Task goal:
Two lines in the data below mark the range: the one with "Cyclo-Cross (97, 2285)" and the one with "Absa Cape Epic (22, 2264)". Return both, along with every line between them, exactly.

[Saved data entries]
BEGIN

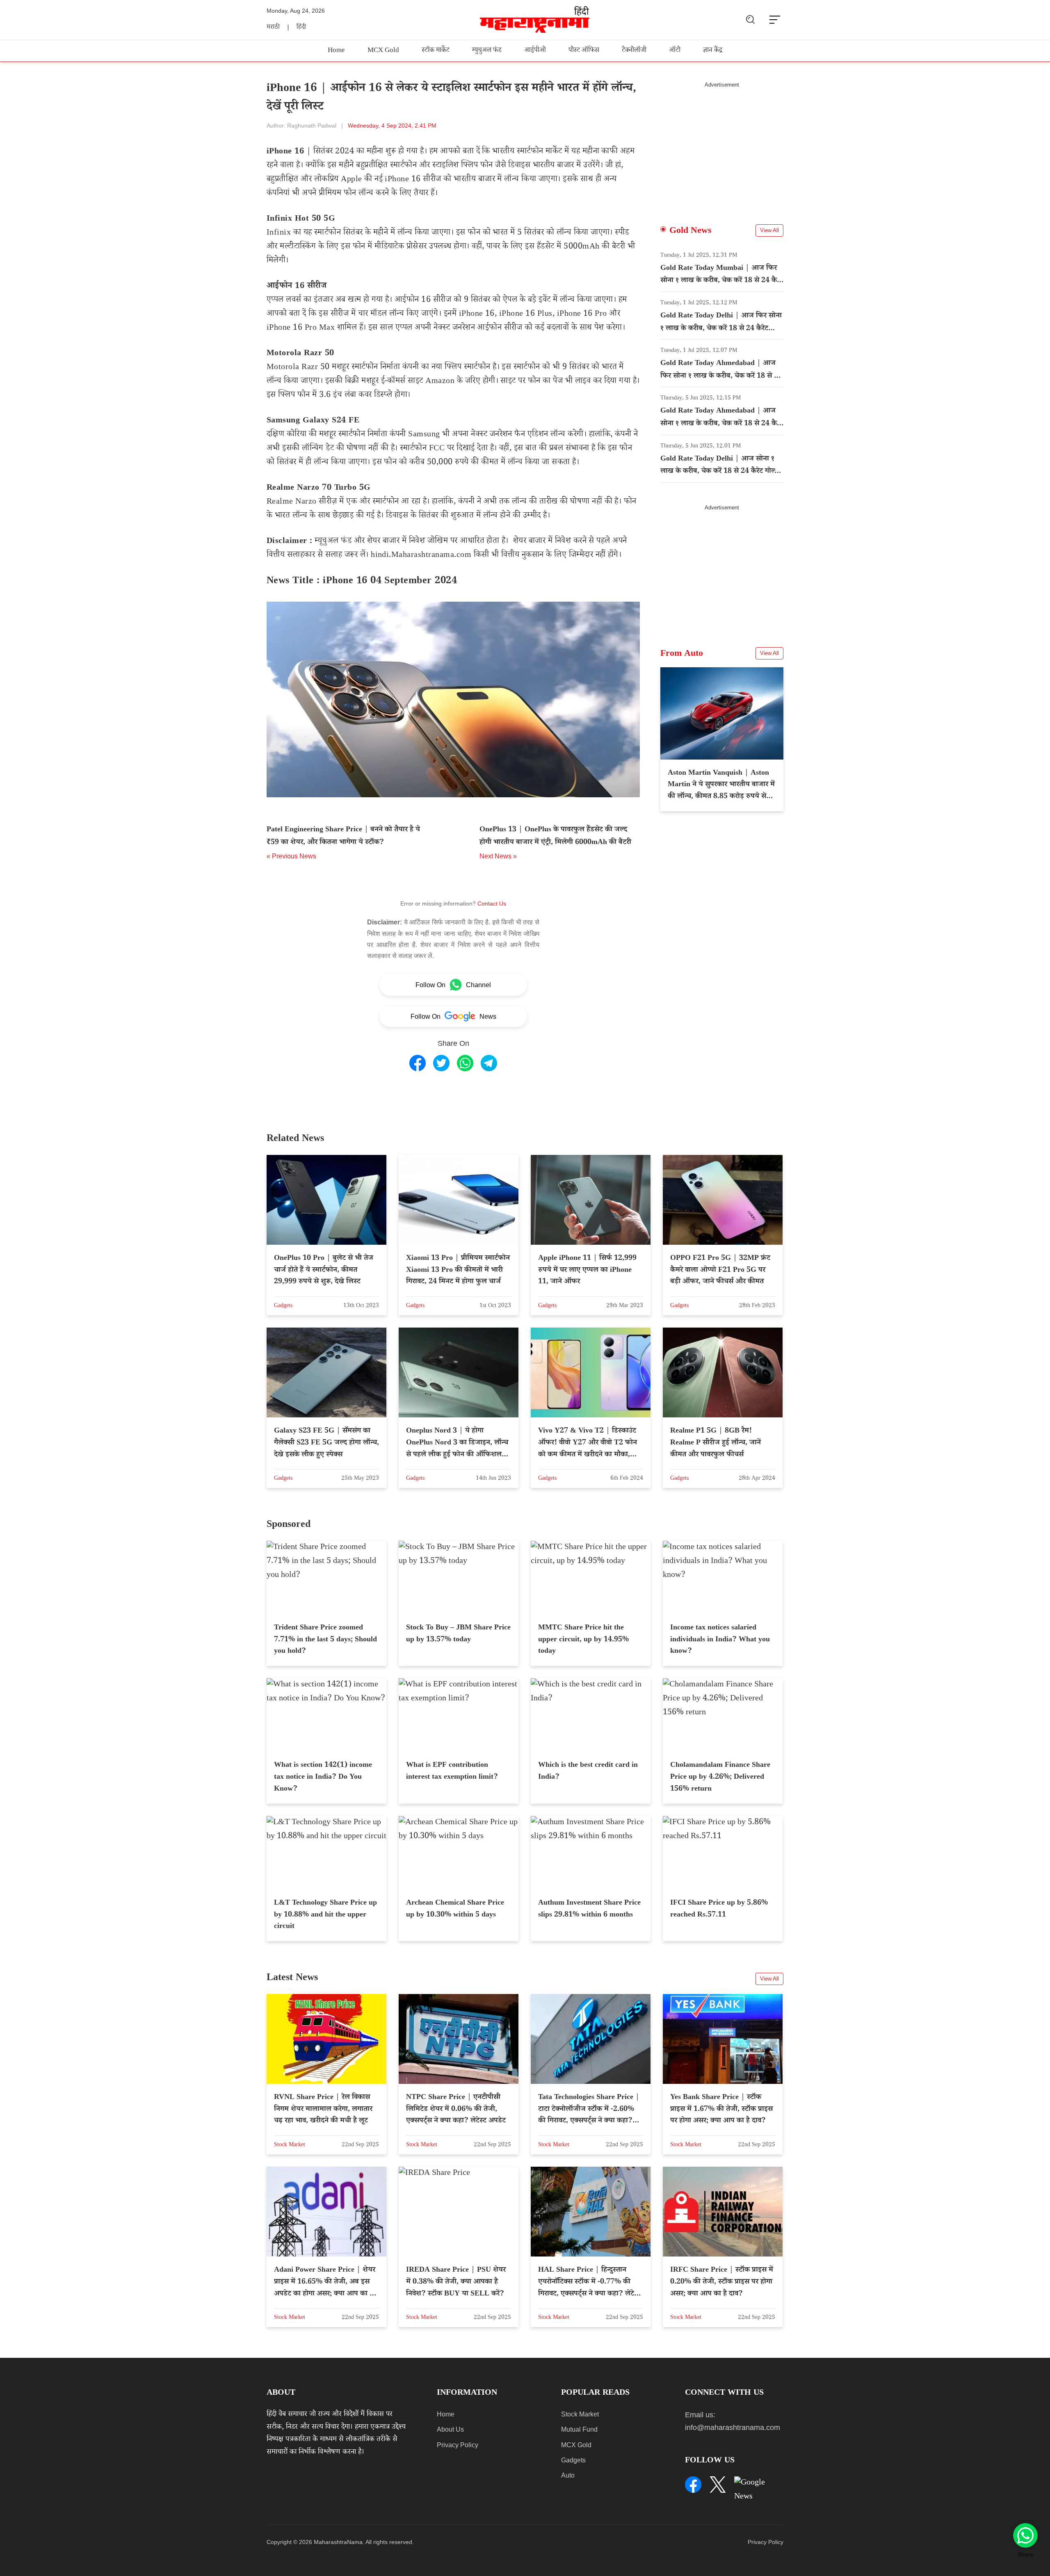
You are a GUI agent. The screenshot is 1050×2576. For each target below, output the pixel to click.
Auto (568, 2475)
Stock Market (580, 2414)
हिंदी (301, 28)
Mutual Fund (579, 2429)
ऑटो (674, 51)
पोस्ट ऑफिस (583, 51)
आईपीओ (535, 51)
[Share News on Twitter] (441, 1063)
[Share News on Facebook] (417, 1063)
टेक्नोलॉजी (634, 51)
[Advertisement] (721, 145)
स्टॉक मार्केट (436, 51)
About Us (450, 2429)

END
BEGIN

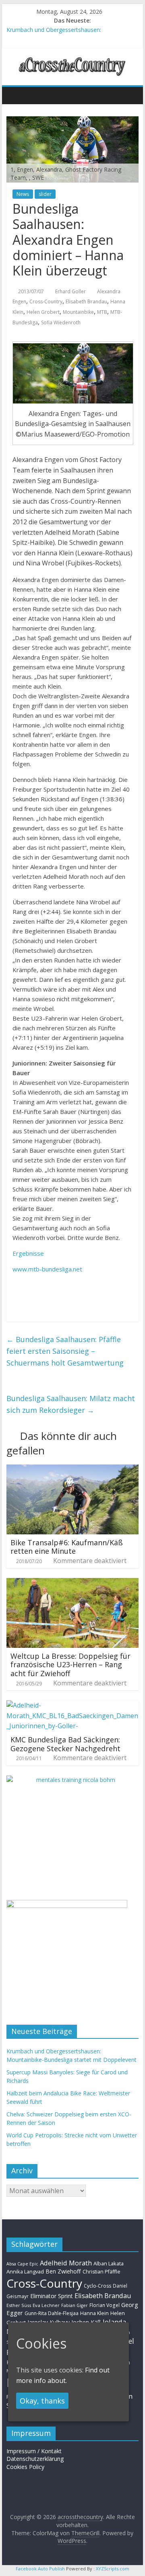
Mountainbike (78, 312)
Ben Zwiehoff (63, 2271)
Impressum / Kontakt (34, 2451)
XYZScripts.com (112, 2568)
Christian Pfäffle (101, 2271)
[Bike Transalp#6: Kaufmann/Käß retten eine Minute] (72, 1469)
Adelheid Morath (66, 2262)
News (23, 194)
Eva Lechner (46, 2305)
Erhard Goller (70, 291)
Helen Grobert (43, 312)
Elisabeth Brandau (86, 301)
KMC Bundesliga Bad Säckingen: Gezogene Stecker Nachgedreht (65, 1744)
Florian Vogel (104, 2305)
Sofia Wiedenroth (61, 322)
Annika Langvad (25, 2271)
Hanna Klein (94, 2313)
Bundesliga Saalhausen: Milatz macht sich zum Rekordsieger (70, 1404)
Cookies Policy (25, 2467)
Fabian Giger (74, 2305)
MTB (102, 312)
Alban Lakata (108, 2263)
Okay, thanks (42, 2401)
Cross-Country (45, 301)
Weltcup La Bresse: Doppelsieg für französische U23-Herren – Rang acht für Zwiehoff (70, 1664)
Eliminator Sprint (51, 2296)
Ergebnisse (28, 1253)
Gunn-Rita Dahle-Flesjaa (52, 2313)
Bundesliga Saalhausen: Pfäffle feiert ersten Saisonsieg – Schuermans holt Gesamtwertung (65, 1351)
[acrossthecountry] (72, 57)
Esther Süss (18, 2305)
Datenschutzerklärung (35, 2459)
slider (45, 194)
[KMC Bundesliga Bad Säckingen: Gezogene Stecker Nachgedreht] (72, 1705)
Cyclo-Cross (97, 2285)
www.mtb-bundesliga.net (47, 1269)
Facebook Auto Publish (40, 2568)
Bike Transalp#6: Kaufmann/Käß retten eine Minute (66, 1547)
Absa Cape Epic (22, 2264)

END
BEGIN

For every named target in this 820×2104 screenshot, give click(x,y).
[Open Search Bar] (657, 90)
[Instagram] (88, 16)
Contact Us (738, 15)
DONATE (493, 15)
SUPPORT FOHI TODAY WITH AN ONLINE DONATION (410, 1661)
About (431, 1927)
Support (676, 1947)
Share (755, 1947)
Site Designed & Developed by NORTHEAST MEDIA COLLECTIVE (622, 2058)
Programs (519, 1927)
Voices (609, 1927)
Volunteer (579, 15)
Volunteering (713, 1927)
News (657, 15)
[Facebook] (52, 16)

END

Response for this exercise:
Cyclo-Cross (97, 2285)
www.mtb-bundesliga.net (47, 1269)
Facebook Auto Publish (40, 2568)
Bike Transalp#6: Kaufmann/Käß retten eine Minute (66, 1547)
Absa Cape Epic (22, 2264)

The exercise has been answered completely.